‘Menthal’: The app that measures addiction to smartphones
The “beep-beep” of a notification, the comic crash from a game, and the muffled vibration indicating a text: these digital sounds are the vital signs of life to many of us these days.
Researchers at the University of Bonn, Germany have created “Menthal” – an app to tell you how much time your smartphone takes up and on what.
Psychologist Christian Montag hopes it will help us deal with a modern plague.
Metro: What appalling behavior are we cultivating through smartphones?
Montag: We’re not sure if we can diagnose an addiction yet, but we want to understand how it influences our culture and wellbeing. This is a live discussion and this will provide data. We are seeking patterns in areas such as tolerance development and withdrawal.

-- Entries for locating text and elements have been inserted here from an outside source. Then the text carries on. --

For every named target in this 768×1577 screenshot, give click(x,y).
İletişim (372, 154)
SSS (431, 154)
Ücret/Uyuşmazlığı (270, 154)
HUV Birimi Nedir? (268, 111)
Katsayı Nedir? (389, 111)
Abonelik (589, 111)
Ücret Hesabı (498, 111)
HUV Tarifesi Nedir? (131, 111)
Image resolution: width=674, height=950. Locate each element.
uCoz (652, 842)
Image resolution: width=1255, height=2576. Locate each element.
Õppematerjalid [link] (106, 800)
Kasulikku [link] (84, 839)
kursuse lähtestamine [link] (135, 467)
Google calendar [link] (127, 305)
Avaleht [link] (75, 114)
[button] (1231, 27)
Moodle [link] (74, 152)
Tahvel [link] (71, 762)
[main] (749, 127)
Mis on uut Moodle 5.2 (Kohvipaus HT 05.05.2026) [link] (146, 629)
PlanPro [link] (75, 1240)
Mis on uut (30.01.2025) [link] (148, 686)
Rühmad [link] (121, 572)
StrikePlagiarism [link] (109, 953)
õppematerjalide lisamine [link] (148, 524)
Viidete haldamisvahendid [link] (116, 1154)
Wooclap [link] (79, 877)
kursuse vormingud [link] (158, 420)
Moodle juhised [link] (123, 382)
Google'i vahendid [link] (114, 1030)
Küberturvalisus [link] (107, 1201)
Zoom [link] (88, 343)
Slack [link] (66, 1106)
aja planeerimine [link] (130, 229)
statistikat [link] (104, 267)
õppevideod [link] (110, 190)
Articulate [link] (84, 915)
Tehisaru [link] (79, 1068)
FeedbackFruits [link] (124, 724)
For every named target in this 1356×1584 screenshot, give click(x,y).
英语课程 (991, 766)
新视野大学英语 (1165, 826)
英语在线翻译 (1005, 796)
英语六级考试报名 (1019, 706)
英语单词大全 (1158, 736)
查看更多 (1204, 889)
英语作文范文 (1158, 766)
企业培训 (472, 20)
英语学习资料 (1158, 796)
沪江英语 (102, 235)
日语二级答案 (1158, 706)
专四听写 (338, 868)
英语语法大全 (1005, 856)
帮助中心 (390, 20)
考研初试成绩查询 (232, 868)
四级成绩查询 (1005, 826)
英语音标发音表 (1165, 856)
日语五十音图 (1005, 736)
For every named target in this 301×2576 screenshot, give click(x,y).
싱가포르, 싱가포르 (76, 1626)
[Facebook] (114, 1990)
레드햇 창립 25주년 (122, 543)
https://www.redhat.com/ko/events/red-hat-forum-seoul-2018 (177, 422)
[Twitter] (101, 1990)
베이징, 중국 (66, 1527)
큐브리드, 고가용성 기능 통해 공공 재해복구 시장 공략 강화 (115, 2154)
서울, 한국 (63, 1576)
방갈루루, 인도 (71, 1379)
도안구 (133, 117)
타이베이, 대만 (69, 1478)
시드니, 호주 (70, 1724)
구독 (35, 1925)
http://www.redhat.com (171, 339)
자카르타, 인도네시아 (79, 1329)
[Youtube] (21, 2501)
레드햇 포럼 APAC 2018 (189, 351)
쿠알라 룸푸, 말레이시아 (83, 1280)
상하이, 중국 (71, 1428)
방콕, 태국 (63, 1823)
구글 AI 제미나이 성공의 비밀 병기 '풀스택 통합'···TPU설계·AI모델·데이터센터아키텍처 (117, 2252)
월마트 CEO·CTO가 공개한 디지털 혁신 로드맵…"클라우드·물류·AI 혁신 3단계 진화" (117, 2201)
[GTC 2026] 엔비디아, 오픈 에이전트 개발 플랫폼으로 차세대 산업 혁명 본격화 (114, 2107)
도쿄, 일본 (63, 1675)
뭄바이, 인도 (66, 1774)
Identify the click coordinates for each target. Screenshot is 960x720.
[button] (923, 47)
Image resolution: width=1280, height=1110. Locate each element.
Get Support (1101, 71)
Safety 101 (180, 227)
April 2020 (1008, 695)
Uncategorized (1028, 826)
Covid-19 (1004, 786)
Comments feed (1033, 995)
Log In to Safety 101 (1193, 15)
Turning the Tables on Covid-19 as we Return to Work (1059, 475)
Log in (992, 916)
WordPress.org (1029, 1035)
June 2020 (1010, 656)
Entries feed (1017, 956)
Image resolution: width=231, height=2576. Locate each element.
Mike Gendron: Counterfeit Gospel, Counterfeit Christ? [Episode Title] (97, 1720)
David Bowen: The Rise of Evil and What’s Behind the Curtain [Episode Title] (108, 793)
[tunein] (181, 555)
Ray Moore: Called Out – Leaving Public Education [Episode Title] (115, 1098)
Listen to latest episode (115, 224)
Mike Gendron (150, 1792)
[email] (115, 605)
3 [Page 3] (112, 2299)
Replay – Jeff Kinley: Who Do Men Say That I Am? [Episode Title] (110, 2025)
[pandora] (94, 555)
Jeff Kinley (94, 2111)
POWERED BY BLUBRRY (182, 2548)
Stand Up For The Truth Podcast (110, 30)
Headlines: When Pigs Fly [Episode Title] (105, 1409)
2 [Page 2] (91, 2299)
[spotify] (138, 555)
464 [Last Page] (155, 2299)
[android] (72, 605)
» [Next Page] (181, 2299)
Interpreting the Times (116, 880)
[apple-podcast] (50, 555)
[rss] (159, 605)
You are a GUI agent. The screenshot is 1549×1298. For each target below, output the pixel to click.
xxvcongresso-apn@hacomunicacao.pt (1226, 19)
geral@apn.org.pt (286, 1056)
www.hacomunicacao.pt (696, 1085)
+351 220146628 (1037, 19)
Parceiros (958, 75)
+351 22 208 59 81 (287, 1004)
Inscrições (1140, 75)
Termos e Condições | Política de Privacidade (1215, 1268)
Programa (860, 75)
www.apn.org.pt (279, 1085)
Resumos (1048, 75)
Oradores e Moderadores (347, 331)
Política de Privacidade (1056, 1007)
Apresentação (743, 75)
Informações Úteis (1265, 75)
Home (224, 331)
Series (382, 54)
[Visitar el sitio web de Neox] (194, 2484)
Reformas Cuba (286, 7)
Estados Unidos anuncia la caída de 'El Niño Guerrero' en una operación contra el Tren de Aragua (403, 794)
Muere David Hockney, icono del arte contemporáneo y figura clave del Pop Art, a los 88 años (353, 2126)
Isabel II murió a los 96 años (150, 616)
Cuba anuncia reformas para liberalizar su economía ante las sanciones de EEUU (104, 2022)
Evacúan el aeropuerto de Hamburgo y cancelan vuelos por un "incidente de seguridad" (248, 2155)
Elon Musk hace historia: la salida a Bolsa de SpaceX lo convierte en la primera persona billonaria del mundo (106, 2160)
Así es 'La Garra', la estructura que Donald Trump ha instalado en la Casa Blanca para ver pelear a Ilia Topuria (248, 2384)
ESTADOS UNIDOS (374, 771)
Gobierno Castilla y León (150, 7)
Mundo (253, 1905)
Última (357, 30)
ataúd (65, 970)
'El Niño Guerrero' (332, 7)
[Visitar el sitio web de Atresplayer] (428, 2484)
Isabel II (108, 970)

What makes you think we’re so bad?
We did a small study of 50 participants that gave them the opportunity to monitor their own behavior, because a lot of it is unconscious – you just click without being aware. We found that smartphones were activated every 12 minutes, which shows preoccupation, and we found from anecdotes that people felt a major gap when they were without the phone.
Who is most vulnerable?
Often people who are less satisfied or with lower self-esteem became prone to addiction-like behavior.
You say WhatsApp typically accounts for 15 percent of use. Should some apps come with health warnings?
We are not enemies of technology and obviously instant messaging services have big advantages. But some people only use social networks and don’t meet friends in real life and that’s a problem.
How would you treat them?
For extreme forms, you should see an addiction specialist. There are tricks: most people use their smartphone as a watch, so start wearing a watch and you can cut use by half. Try to keep the phone out of your hand as it will distract you.
Is there a problem with creating a smartphone app to help smartphone overuse?
At this point, we are thinking the first step is to produce numbers that function as mirror, and all our feedback is people saying, ‘Oh my God, I didn’t realize I was so bad.’ And that helps them to get it down.